The right to control is, as the Minister said, a significant landmark for disabled people. For decades, disabled people have campaigned for the right to have choice and control over our lives. A small thing, you may say, but it is something that we have not been able to take for granted in the way that non-disabled people have. Now we have equality.

The regulations take us a long way towards the goal of choice and control. If implemented well—and they do need to be implemented well—they have the potential to transform the way we live. By exercising the right to control, disabled people will inevitably become more confident in taking personal responsibility for their role in the community and family life. It will enable greater freedom to plan and pursue educational, work or volunteering opportunities. In short, disabled people have at last been put in the driving seat of their own destiny. What is more, this is a legal right, enshrined in legislation—not a gift or a charitable favour, for which one must be grateful, but a right. This is a real step forward for disabled people.

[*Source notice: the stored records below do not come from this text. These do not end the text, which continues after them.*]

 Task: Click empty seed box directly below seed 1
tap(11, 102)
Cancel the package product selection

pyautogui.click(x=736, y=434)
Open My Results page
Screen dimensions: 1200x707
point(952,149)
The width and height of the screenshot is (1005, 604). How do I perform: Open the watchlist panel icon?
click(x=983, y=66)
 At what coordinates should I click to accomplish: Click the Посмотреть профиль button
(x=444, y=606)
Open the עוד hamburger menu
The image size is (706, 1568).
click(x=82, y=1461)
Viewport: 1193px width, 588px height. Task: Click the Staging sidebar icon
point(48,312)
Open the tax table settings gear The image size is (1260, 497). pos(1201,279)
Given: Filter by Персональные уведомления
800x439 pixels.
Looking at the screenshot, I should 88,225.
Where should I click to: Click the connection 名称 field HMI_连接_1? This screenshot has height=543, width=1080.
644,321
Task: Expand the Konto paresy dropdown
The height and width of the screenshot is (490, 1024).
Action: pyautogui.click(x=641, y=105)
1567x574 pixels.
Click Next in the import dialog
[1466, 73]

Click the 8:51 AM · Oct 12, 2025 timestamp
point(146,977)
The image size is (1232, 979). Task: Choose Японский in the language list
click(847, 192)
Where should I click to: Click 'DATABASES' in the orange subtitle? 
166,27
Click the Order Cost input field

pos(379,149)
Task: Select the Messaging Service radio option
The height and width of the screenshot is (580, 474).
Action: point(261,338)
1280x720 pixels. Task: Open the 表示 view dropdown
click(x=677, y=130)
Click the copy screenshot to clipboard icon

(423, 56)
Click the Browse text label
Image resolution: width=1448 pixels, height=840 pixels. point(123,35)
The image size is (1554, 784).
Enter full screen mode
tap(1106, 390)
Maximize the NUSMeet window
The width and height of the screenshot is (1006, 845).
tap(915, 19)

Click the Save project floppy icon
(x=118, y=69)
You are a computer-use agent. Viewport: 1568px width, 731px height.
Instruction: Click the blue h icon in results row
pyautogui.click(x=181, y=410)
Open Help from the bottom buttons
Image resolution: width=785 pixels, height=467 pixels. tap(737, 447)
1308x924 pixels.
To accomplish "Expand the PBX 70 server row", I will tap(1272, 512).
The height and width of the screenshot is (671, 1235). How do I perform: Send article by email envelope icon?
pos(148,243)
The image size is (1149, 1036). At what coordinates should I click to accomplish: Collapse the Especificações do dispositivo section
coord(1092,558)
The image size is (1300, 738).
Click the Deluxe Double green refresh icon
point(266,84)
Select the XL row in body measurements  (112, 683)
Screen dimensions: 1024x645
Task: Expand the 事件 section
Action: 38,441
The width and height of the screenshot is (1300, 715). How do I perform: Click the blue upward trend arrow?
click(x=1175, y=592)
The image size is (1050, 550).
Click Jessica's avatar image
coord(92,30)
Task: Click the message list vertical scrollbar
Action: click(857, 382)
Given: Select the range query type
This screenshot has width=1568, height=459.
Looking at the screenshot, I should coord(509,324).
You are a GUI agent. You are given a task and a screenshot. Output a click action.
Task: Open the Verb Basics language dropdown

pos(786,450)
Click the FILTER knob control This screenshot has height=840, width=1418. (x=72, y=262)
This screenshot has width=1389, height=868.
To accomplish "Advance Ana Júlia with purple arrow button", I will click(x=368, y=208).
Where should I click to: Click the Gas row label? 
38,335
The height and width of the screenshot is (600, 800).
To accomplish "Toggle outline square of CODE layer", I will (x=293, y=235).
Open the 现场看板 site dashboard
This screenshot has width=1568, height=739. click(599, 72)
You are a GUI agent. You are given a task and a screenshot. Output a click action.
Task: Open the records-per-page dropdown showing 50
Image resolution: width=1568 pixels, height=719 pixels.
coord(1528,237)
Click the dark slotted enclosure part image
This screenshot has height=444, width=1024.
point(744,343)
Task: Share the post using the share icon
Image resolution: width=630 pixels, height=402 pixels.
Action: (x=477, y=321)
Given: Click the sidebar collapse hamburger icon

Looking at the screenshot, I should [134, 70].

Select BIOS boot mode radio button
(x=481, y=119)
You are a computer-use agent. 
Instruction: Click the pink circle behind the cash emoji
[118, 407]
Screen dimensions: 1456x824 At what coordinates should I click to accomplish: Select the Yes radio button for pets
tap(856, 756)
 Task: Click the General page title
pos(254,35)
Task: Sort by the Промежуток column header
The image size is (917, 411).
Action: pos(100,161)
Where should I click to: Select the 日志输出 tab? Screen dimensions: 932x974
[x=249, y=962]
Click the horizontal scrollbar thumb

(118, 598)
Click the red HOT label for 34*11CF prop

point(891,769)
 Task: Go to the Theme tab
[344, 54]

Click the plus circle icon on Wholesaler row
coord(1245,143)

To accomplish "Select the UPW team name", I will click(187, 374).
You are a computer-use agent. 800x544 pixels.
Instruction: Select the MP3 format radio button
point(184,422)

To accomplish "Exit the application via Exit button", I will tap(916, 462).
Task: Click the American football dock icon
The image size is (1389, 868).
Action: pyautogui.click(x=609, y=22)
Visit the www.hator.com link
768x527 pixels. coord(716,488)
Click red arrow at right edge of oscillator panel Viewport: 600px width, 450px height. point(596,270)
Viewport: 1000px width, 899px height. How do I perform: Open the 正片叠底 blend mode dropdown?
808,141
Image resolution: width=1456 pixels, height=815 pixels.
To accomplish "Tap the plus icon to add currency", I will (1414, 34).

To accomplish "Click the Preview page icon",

As the Minister said, one of the key articles in the UN convention on the rights of disabled people is Article 19. It concerns the right of disabled people to live independently and be included in the community. As noble Lords will be aware, the UN convention states clearly that disabled people should have and enjoy the same human rights as everyone else. It sets out obligations on states to ensure that those rights are met. The right to control goes straight to the heart of Article 19 and provides a vehicle to realise this right and, consequently, goes a long way towards implementing the convention. That is terrific.

In addition, the way in which the right to control legislation has been conceived and developed accords well with the UN convention duty on states to involve disabled people in the planning and implementation of such rights. Both the previous Government and now the coalition Government have involved disabled people at every stage of developing the right to control legislation and now its implementation. I should know because I am the chair of the advisory group of disabled people and experts in independent living who helped to shape the legislation, proposals for the trailblazers and the evaluation. Everything about us was discussed with us during this process. The seven trailblazers are following the same model of co-production at a local level. This will ensure that the experience and knowledge of disabled people permeates how the right to control continues to be delivered and developed.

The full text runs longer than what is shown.